Marlboro kept sponsoring the team into 1973, giving Tim Parnell the opportunity of studying a great new talent at close quarters. A buck-toothed Austrian kid talked his way into the team with only limited sponsorship to, back up his ambition. This was Niki Lauda, of course, and from the start Parnell realised that he was suffused with an unusual degree of commitment and determination.

“He was unbelievable when it came to testing,” Tim smiles, “He would arrive at a Silverstone test before us, do 200 laps and then just stop for a toasted pate sandwich at lunchtime and do another 200 laps in the afternoon. Most drivers like to get out of the cockpit between stints, perhaps to stretch their legs, but not Lauda. He stayed strapped in the cockpit as often as not. I’ve never seen such a commitment. He was absolutely desperate to make it and it came as no surprise to me at all when he did. When he left us he went off to Ferrari where he could test at Fiorano all day and all night if he wanted to. If ever there was an example of the old adage ‘practice makes perfect’, then it was Niki Lauda.”

Clay Regazzoni, Helmut Marko and Peter Gethin are also recalled with pleasure by Tim Parnell, but by the end of 1974 the hand-to-mouth manner in which the BRM team was operated no longer held any attraction for the bluff, burly Derby dweller. Tim well recalls just how well Chris Amon performed at Watkins Glen, at his very last race as BRM team manager, but by then there was no future for either of them with the Bourne organisation. He returned to his dairy farm and his garage business which have occupied much of his attention ever since, although he briefly had a stint looking after Mallory and Oulton Park for MCD in the mid J970s. In the last few weeks he has taken up the post of General Manager at Donington Park, so his links with the sport seem set to continue.
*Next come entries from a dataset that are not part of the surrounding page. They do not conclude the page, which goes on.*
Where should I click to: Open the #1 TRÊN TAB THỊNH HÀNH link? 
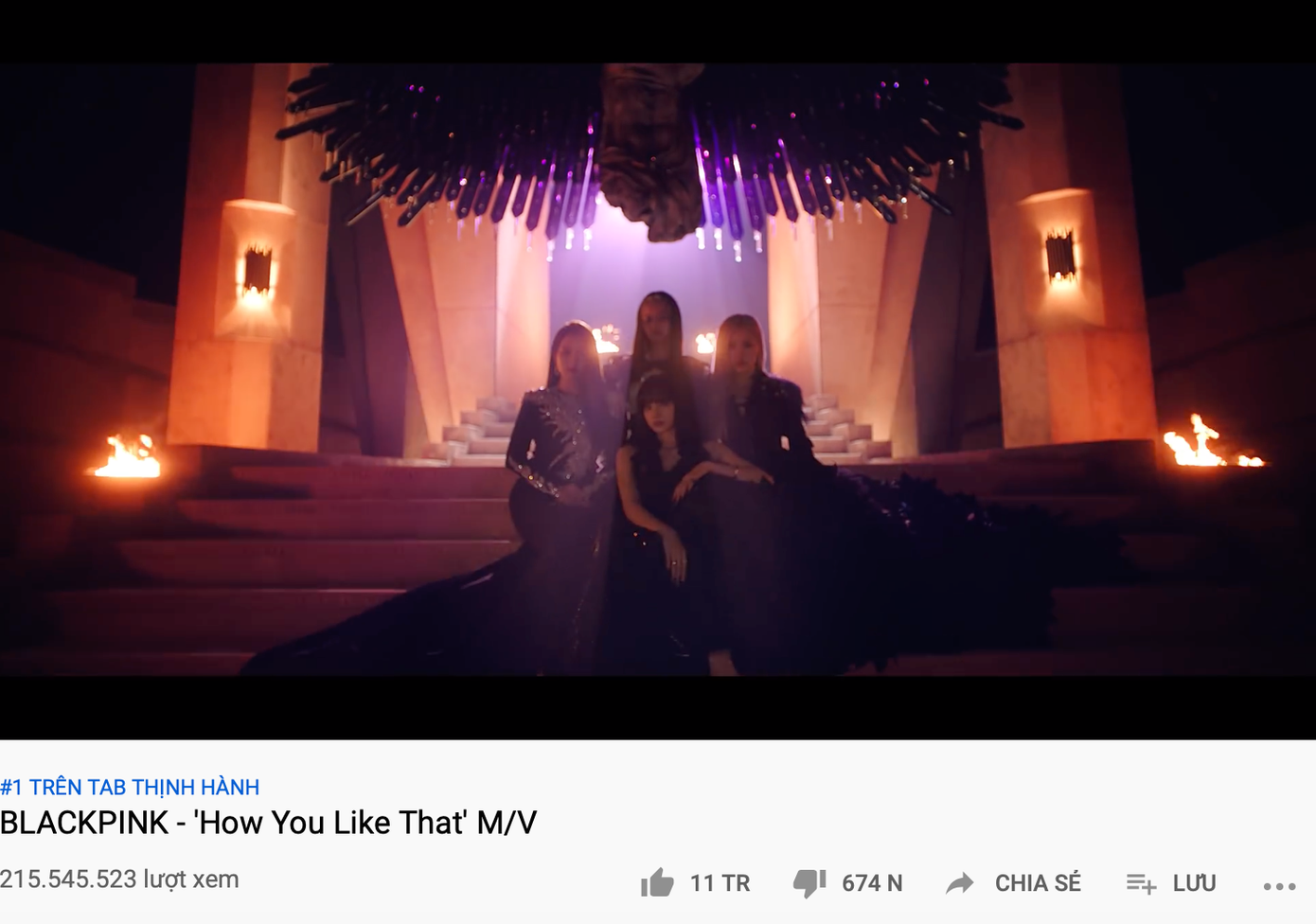click(x=130, y=787)
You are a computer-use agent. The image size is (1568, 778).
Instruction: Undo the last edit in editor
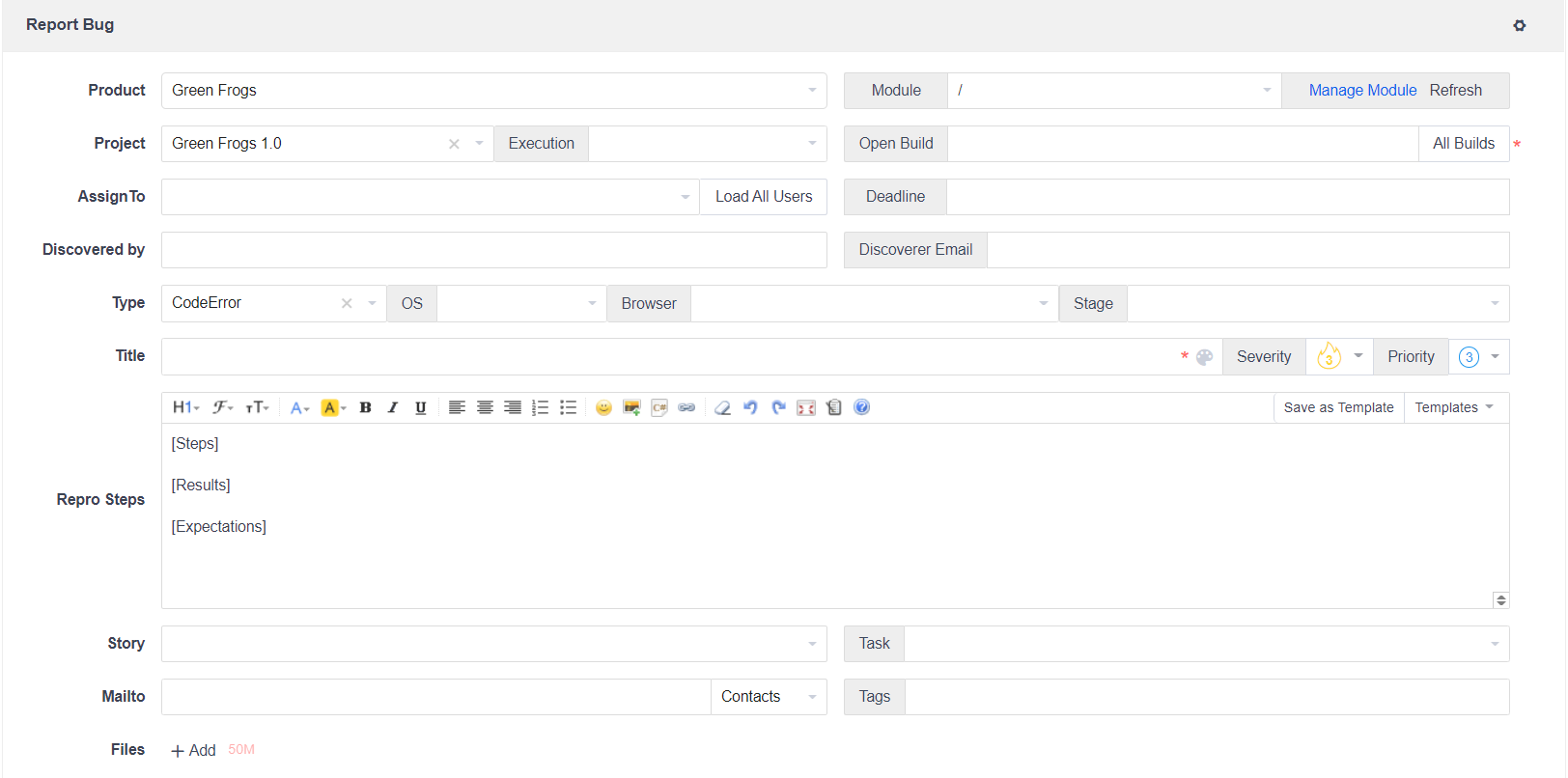click(x=750, y=407)
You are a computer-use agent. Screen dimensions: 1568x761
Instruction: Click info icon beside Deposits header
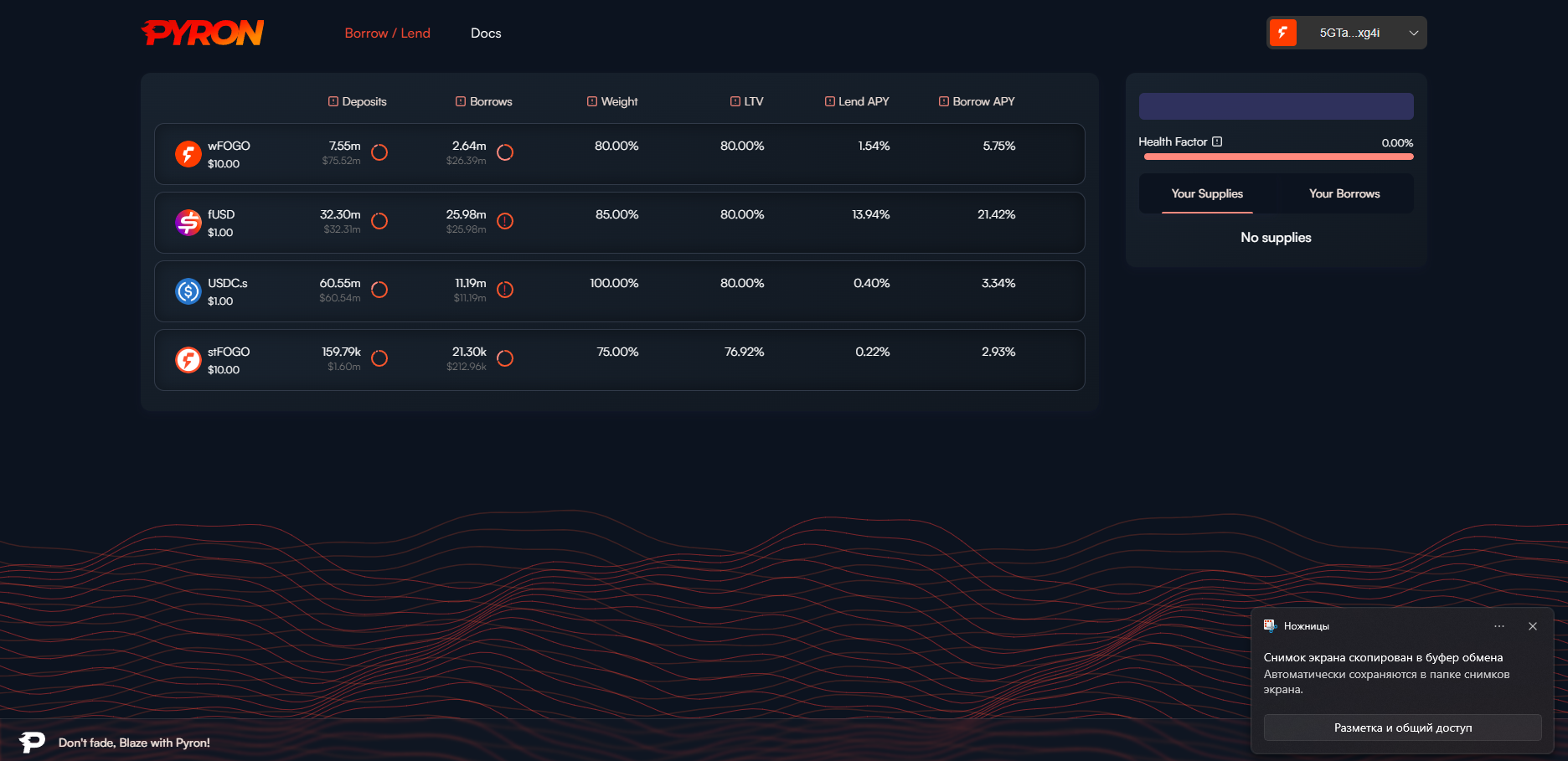point(333,101)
Tim Parnell may never have scaled the competitive racing heights achieved by his illustrious father, but his down-to-earth enthusiasm for motor racing enabled him to make a worthwhile contribution to BRM fortunes on the management side, an historically appropriate distinction bearing in mind Reg Parnell’s early efforts for BRM in the 1950s. This large, pleasant and good-humoured man carries his years extremely well and seems to have aged very little in the last ten years. He has a refreshing sense of humour and looks back on his Formula 1 career, both in and out of the cockpit, with an engaging lightheartedness. -A.H.